━━ Material provided
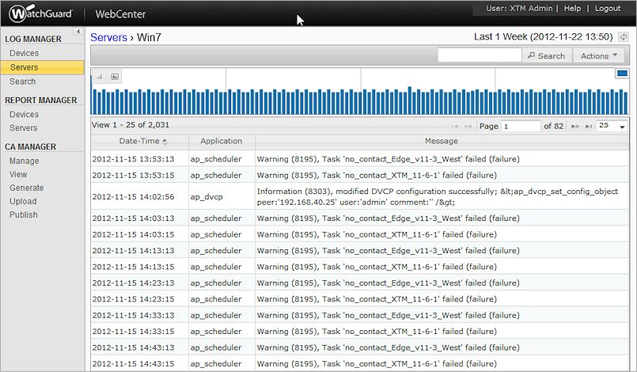The width and height of the screenshot is (637, 372).
Task: Click the page number input field
Action: [x=520, y=126]
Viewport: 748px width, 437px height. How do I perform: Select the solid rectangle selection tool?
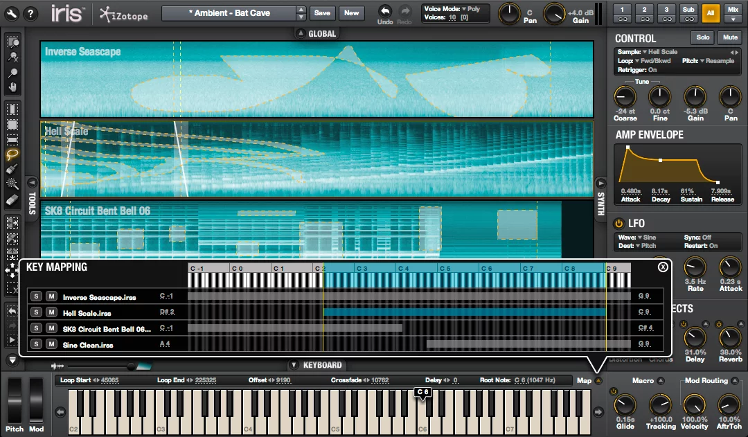pyautogui.click(x=14, y=124)
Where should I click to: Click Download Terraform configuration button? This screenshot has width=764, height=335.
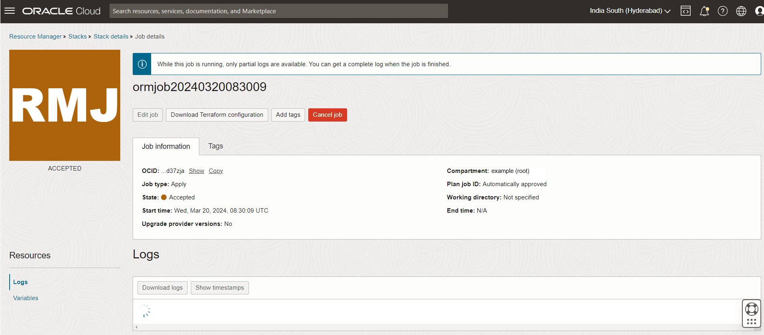tap(217, 115)
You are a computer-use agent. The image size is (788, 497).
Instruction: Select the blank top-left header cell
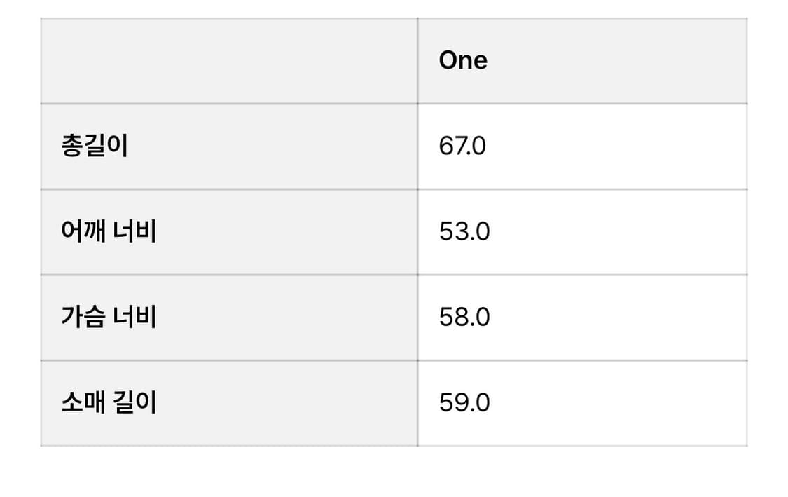click(229, 61)
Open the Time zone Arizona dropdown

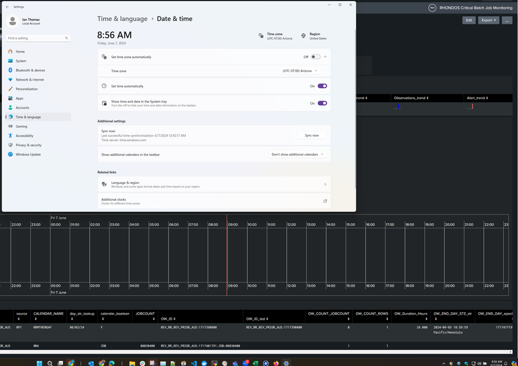[x=300, y=71]
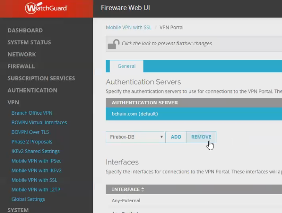Switch to the General tab

[x=126, y=66]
━━━━
[Task description] Only the lines from the line with "You are a computer-use" through the end of the records belong in your copy. Repeat them exactly, without pictures.

[Response area]
You are a computer-use agent. The image size is (788, 497).
Instruction: Select the blank top-left header cell
click(229, 61)
Open the Time zone Arizona dropdown

[x=300, y=71]
Switch to the General tab

[x=126, y=66]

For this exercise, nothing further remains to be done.